Jones sonrió con discreción y echó los cierres de la caja de herramientas.

– Parece una llave de portalón. De esas grandes y antiguas verjas de hierro que suele haber en las casas señoriales. -Se volvió hacia Chester-. ¿Le mando la factura?

– Le extenderé un cheque. Vamos a la cocina y arreglaremos ese asunto. A estas alturas habrá deducido ya que mi padre murió hace unos meses. Todavía estamos poniendo en orden sus cosas. Encontrar la caja de seguridad ha sido una sorpresa. La gente debería dejar instrucciones. Qué es tal cosa y quién ha de quedarse con lo que sea. En cualquier caso, gracias por todo.

– Es mi trabajo.

Los dos hombres se marcharon, dejándonos a Bucky, Babe y a mí contemplando la llave.

– ¿Ahora qué? -dijo Bucky.

– Tengo un amigo que sabe mucho de cerraduras -dije-. Puede que se le ocurra algo sobre la cerradura a que corresponde.

– Como quieras. A nosotros no nos sirve de nada.

Babe me quitó la llave y la observó con el entrecejo fruncido.

– Puede que el abuelo la guardara porque le gustaba su aspecto -dijo-. Es bonita. Y antigua. -Se la dio a Bucky y éste me la devolvió.

– Sí, pero ¿por qué la guardaba en una caja fuerte contra incendios? Habría podido tenerla en un cajón. O colgada al cuello de una cadena -dijo Bucky.

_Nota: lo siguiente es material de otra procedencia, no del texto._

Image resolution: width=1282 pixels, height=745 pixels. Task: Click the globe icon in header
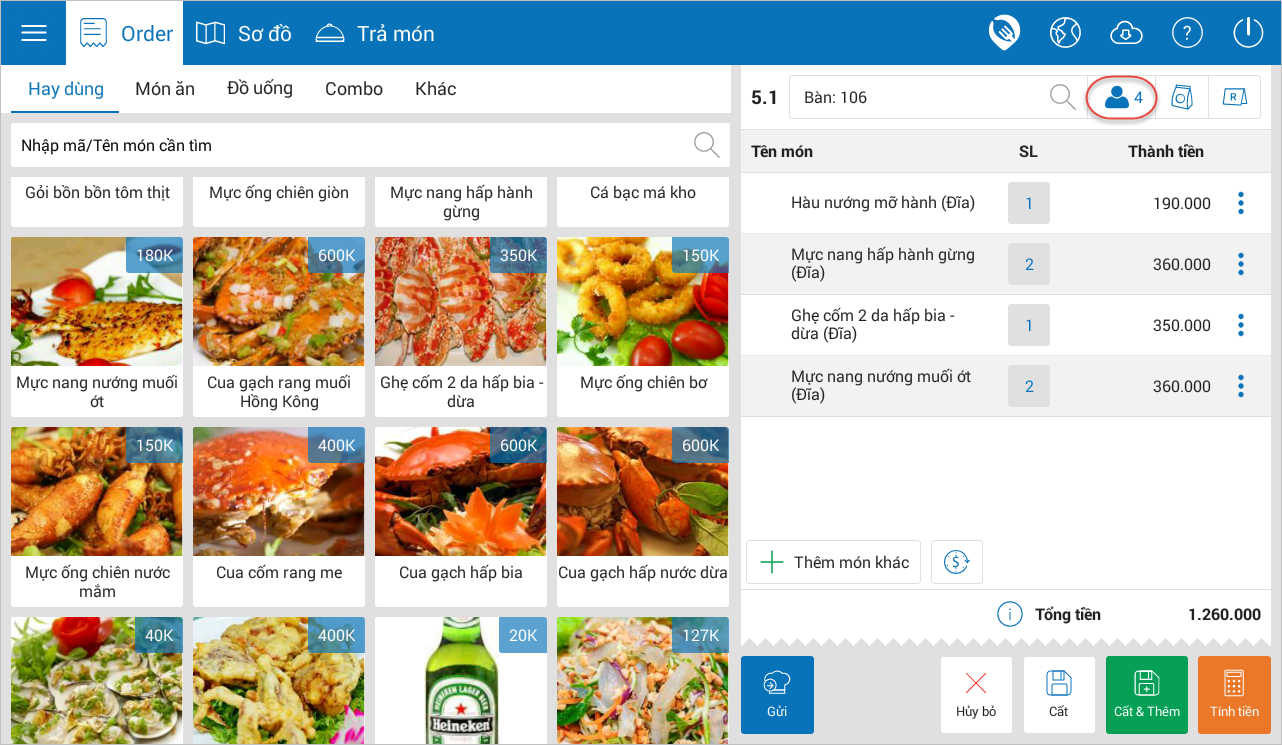1065,33
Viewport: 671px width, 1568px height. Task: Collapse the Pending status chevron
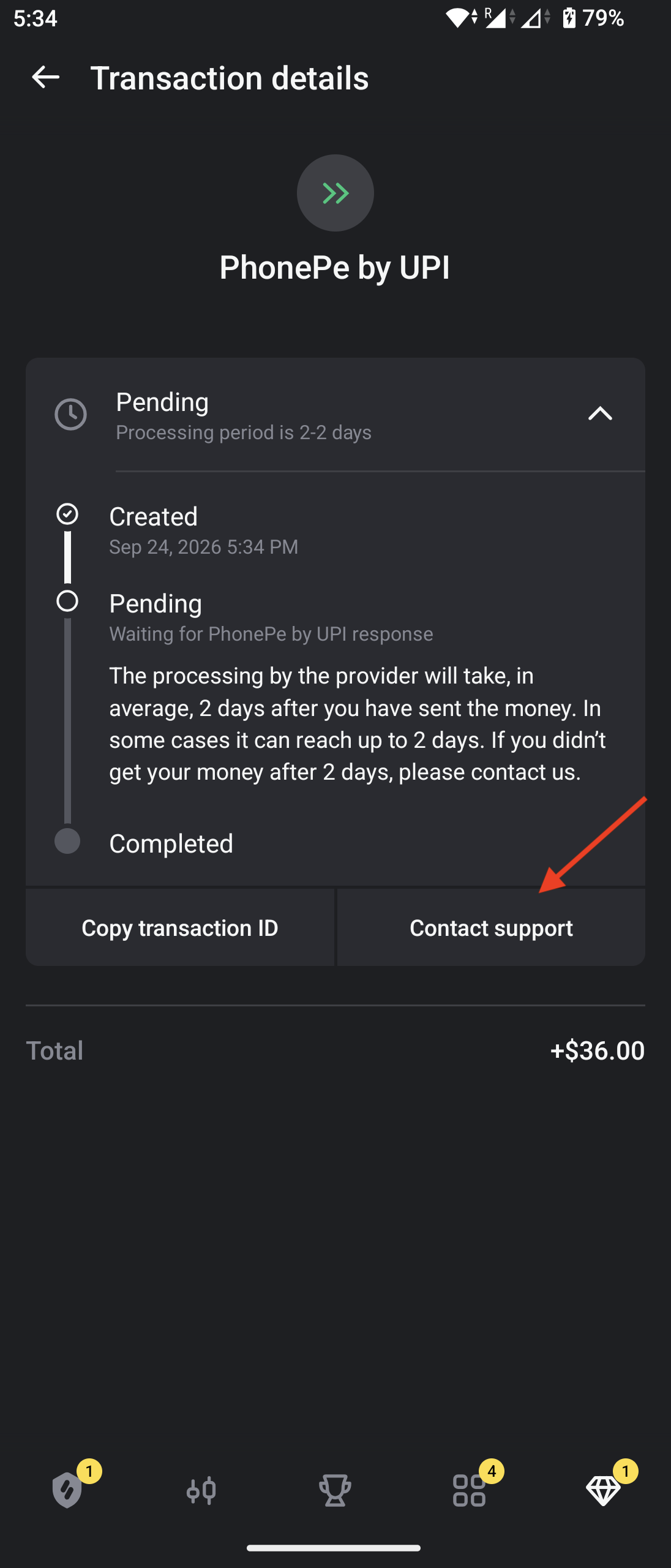coord(600,414)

– Si no os importa, veré lo que opina mi experto local.

– Por mí, de acuerdo -dijo Bucky.

Me guardé la llave en el bolsillo de los téjanos sin comentar que el experto local era el caco que además me había regalado el juego de ganzúas que llevo en el bolso de mano.

Mientras volvía a casa andando, me puse a repasar la película de los acontecimientos. He de confesar que me picaba la curiosidad por lo sucedido durante las últimas veinticuatro horas. No se trataba por fuerza de la teoría chesteriana de los espías, que seguía pareciéndome inverosímil. Lo que me cosquilleaba era la serie de preguntas inconcretas y sin respuesta que afloraban en relación con la vida del difunto. Me gustan el orden y la limpieza; detesto la confusión y las bolas de polvo debajo de la cama.